Interview with Holly Backus

Preservation Planner

Town of Nantucket

Can you tell me a little bit about your background and how you became interested in historic preservation?

I became interested in historic preservation at a very young age, actually while I was in high school growing up on Nantucket Island, Massachusetts. My father is a carpenter, and he learned from my great grandfather who was also a carpenter builder businessman who had one of the largest contracting companies on Nantucket in the 50s and 60s. I was always just admiring the architecture and I consider myself a person that was born with a hammer in my hand. I fell in love with historic interiors and with the appreciation of the historic streetscape of downtown Nantucket, and when I was in high school, I ended up interning with the Nantucket Preservation Trust, which was only a few years old at the time. I knew at the age of 16 that I wanted to go to Roger Williams University in Bristol, Rhode Island for historic preservation. I ended up graduating with a bachelor's degree in historic preservation and architectural history. I also spent a summer with the University of Florida's Preservation Institute Nantucket, which is a program on historic preservation that's been ongoing since 1972. My goal was to be able to come back to Nantucket where I was raised with my education and experience. Nantucket is an island 30 miles off the coast of Massachusetts, so I've had my experiences of natural disasters nor'easters, and hurricanes. We haven't had a big one in a while, but one I remember as a child was Hurricane Bob in 1991and then the No Name storm the same year, which happened off the coast of New England. I'm definitely familiar with natural disasters and what they can do to communities.

Are you working on preservation in Nantucket today?

Yes, I've been in this position since 2019, and I'm the first preservation planner for the town. I've been a land use planner since 2006, so I have a preservation background, but wasn’t practicing. I was hired in 2015 I came back to Nantucket after being land use planner outside of Charleston, South Carolina for 10 years. Totally different than preservation—I was approving what I call suburban sprawl, but I learned a lot about planning and was able to use that experience to come back home. I feel very fortunate to be able to do this for Nantucket. It's becoming more common that cities are starting to have preservationists.
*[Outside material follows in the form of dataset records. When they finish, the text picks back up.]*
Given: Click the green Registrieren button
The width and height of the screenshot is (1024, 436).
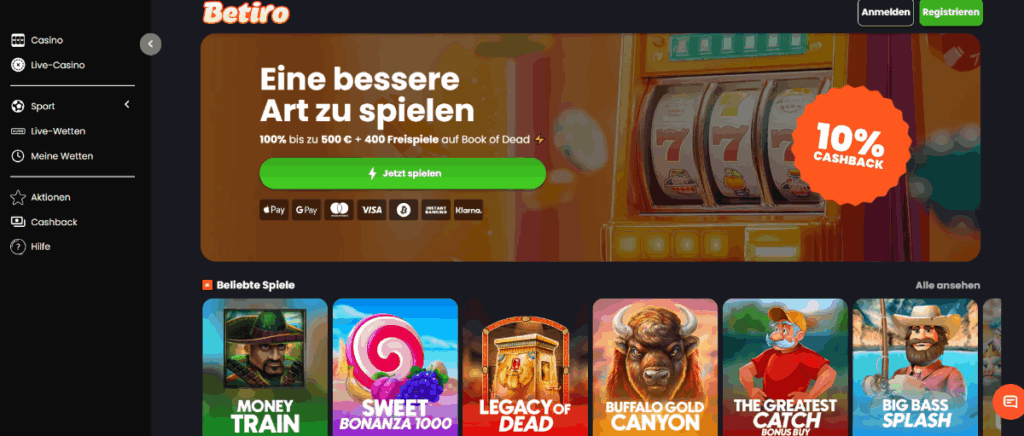Looking at the screenshot, I should pyautogui.click(x=951, y=12).
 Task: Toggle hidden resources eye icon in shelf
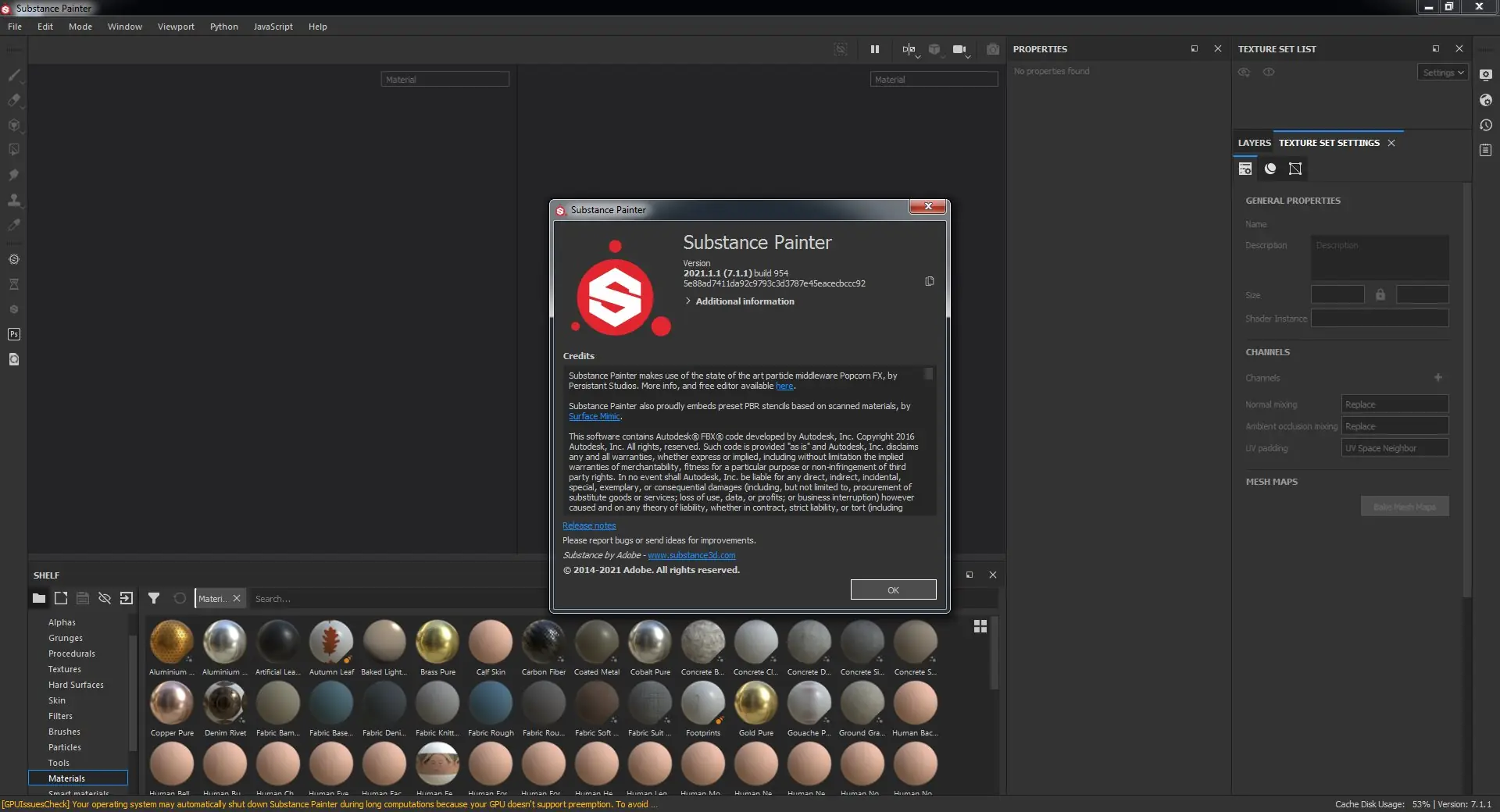point(105,599)
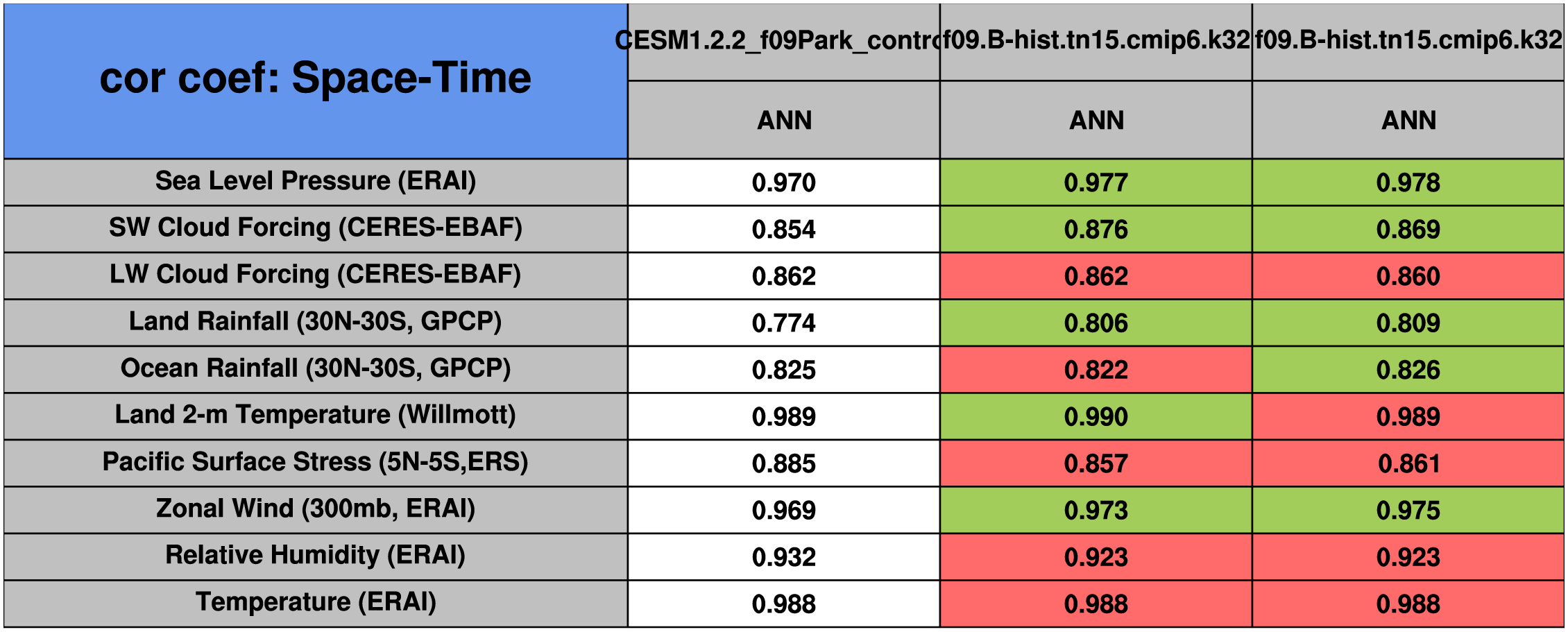Screen dimensions: 1568x632
Task: Click ANN header under the CESM1.2.2 column
Action: 784,121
Nantucket is one of the first historic districts in the country, having received its designation in 1955. We have a strong historic district commission, but preservation itself really wasn't included with planning. It wasn't until some certain events in the town that people really wanted to have more of a preservation focus. When I was hired, the planning director knew my background and knew that I was from here, and I was very happy that they recognized the need for a preservation planner.

How do you think that the field of historic preservation has changed since your internship with Nantucket Preservation Trust?

A foundational concept in preservation is the idea of a museum house, taking a historic structure and turning it into a museum. That's the old school mentality from the 60s when the preservation movement really started to preserve these older, cultural structures. Now it's shifted. The focus is more about adapting structures and historic landscapes to the everchanging community and everchanging climate. It’s really cool to see, especially when you're living in a thriving historic community. Nantucket was established before this country became a country, and we're still living and thriving. It’s interesting to see how the preservation world has changed, both locally and globally, as a result of sea-level rise and climate change.

How has that shift impacted the work that you do as a preservationist?

I was fortunate to go to the first Keeping History Above Water conference in Newport, Rhode Island where I first listened to Lisa Craig. I heard about her experience in Annapolis, Maryland and the Weather It Together initiative. I had to present to the Select Board about what I learned, and the biggest thing I got from that conference was that we needed to make sure our cultural resources are included within our hazard mitigation plan. I ended up becoming the local hazard mitigation plan coordinator, and my goal was to follow the lead of Lisa in Annapolis and follow the guidance for including cultural resources within the hazard mitigation plan. Becoming a preservation planner really merged a world of mitigation and hazards and adaptation with preservation for me.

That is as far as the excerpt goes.